その理由は、ブログが「人づてに広がったこと」です。

保育園問題に関心のなかった人たちは、同じブログ内容を、街頭のキャンペーンやテレビCMを通して見ても、スルーしていたはずです。

しかし、「自分の知り合い」がその話題を会話やSNSで取り上げれば、途端に注目する優先度が上がるのです。

テレビで聞く、「どこかの国の政局が激変した」という話よりも、知り合いの体調不良の報告や、おいしい店を発見したという話の方が、注目してしまう。それは、情報が溢れている世の中にあって、「人間こそ最も信頼できるメディア」だと感じているからです。

最近は企業も、同じく広告費を使うなら、「不特定多数に商品の素晴らしさを伝えるよりも、すでにその商品を使っている人に口コミしてもらう」ということを考えています。

つまり、情報が増えたこの世の中にあっては、人を介して初めて、商品に何も興味を持っていなかった人を振り向かせることができるということです。

(3)個人のストーリーが共感性を持つ

「保育園落ちた」ブログの、もう一つの注目ポイントは、「ストーリー形式になっている」ということです。
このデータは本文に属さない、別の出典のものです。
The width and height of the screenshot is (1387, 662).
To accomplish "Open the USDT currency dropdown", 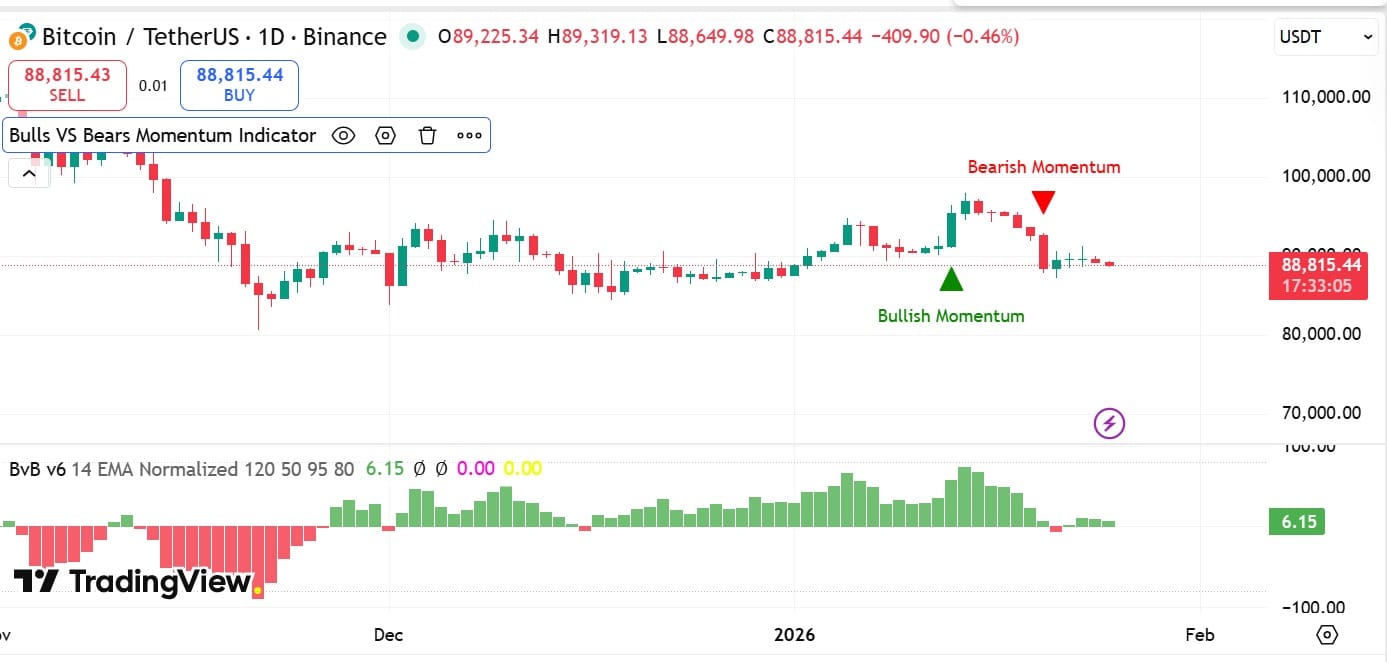I will tap(1325, 37).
もしブログが、保育行政の仕組みの不条理を論じたものであれば、あれほどの広がりは持たなかったでしょう。ある女性が、保育園に落ちたばかりの悔しさを、自分の身の上の話として綴ったからこそ、「説得」よりも強い、「共感」の力を得たのです。

演説のうまさで知られていた、オバマ米大統領も、この手法をよく用いています。例えば、2008年の勝利演説で、オバマ氏はアメリカの歩んできた歴史を語るのに、106歳の老婦人を登場させてその人生を通して語っています。パーソナライゼーションという手法です。

短時間で印象付けるには、こうした手法も参考になるでしょう。

以上、「保育園落ちた」ブログ現象から、「この世の中で、広くメッセージを届けるには」というテーマを考えるヒントが得られます。(馬場光太郎)

【ポイント整理】
(1)不特定多数に届けるメッセージ(空中戦)の対象は「賛同しやすい層」と割り切った方がいい場合がある。
(2)すでに賛同している訳ではない層には、人づて(口コミ・地上戦)でないと届かない。
(3)共感を得るには、個人的なストーリーの形式が効果的。